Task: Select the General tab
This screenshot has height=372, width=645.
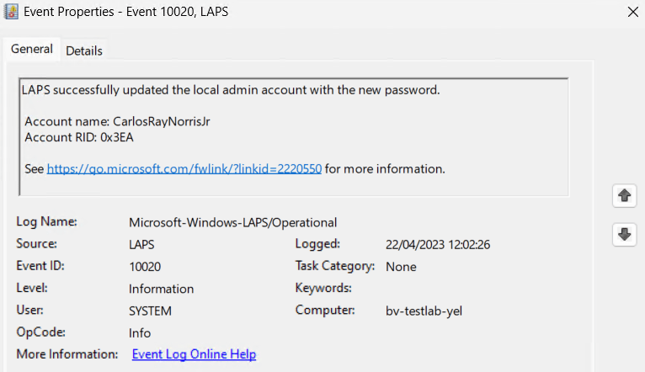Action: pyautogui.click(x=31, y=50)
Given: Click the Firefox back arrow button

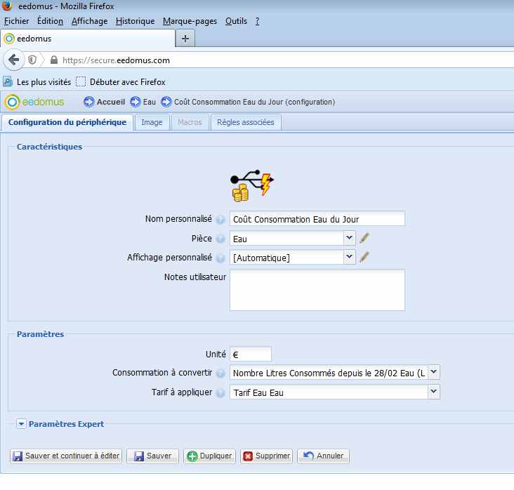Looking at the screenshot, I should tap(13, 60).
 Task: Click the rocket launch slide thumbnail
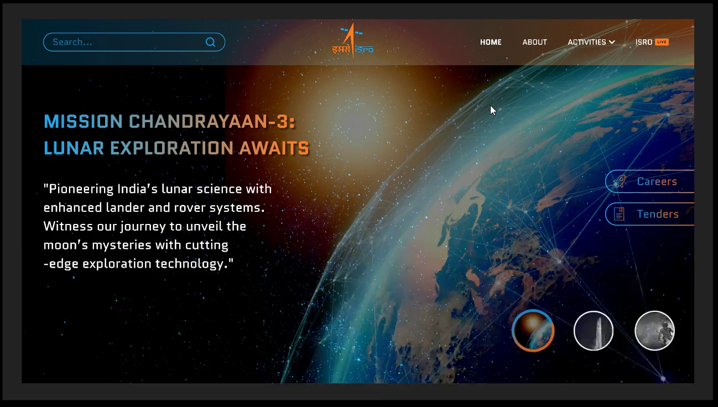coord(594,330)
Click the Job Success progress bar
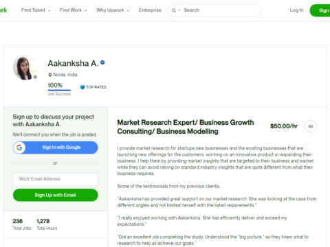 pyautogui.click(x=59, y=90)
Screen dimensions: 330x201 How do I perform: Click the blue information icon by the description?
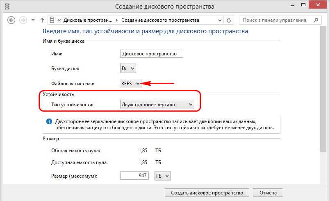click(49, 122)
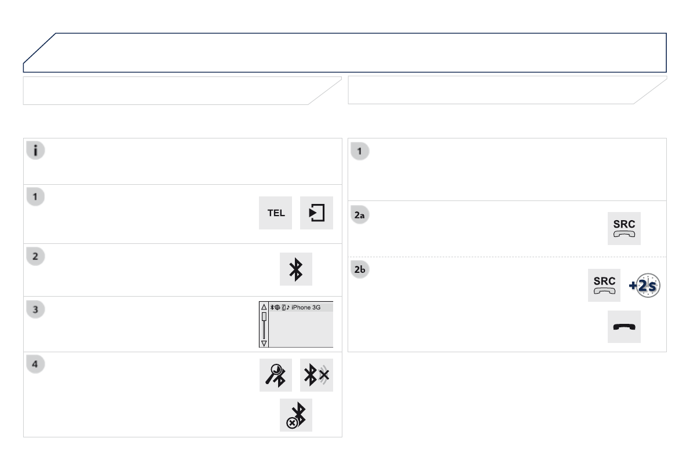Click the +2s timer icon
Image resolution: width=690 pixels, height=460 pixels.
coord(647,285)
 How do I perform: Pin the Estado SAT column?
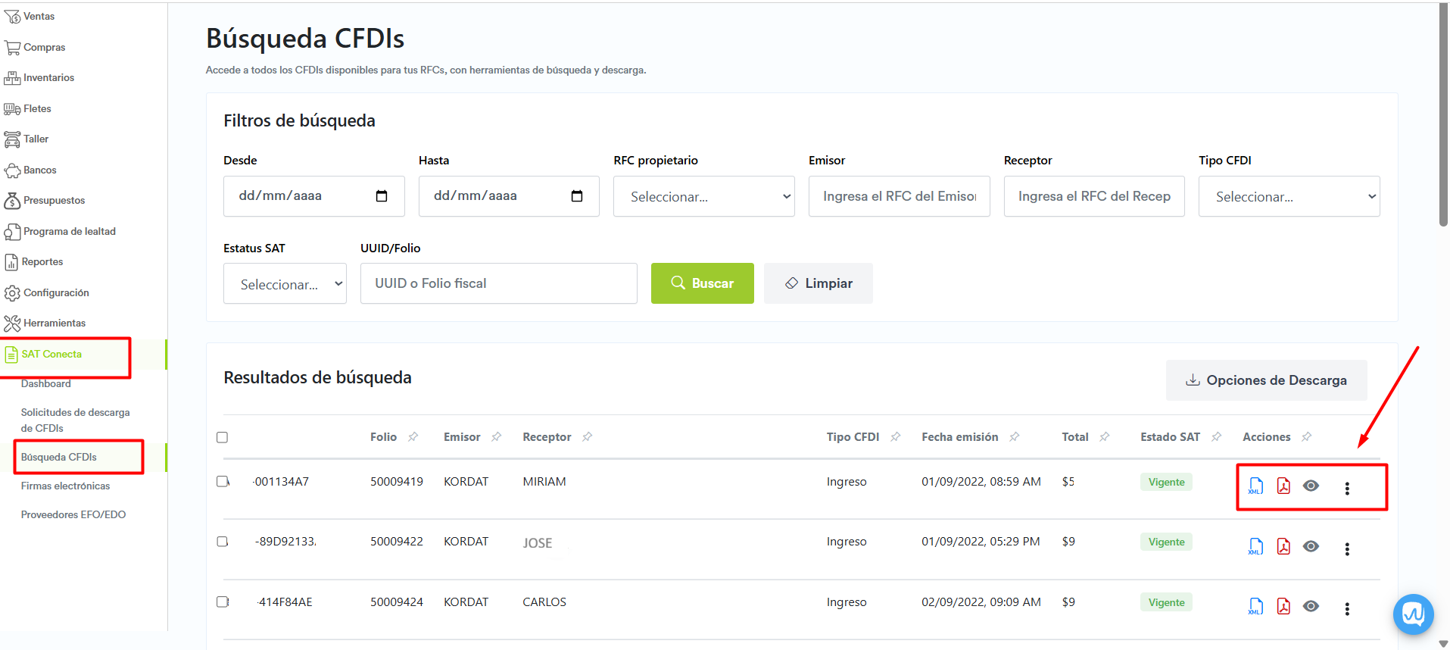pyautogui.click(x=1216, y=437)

▶ **TASK STATEMENT**
Every entry should be repeated verbatim, with the pictures left out.

▶ **ANSWER BOX**
Task: Select the General tab
This screenshot has height=372, width=645.
Action: pyautogui.click(x=31, y=50)
Given: Click the Firefox back arrow button

Looking at the screenshot, I should tap(13, 60).
 Task: Click the rocket launch slide thumbnail
coord(594,330)
Click the Job Success progress bar
 pyautogui.click(x=59, y=90)
Screen dimensions: 330x201 How do I perform: Click the blue information icon by the description?
click(49, 122)
Click the +2s timer icon
Image resolution: width=690 pixels, height=460 pixels.
coord(647,285)
 How do I perform: Pin the Estado SAT column?
pyautogui.click(x=1216, y=437)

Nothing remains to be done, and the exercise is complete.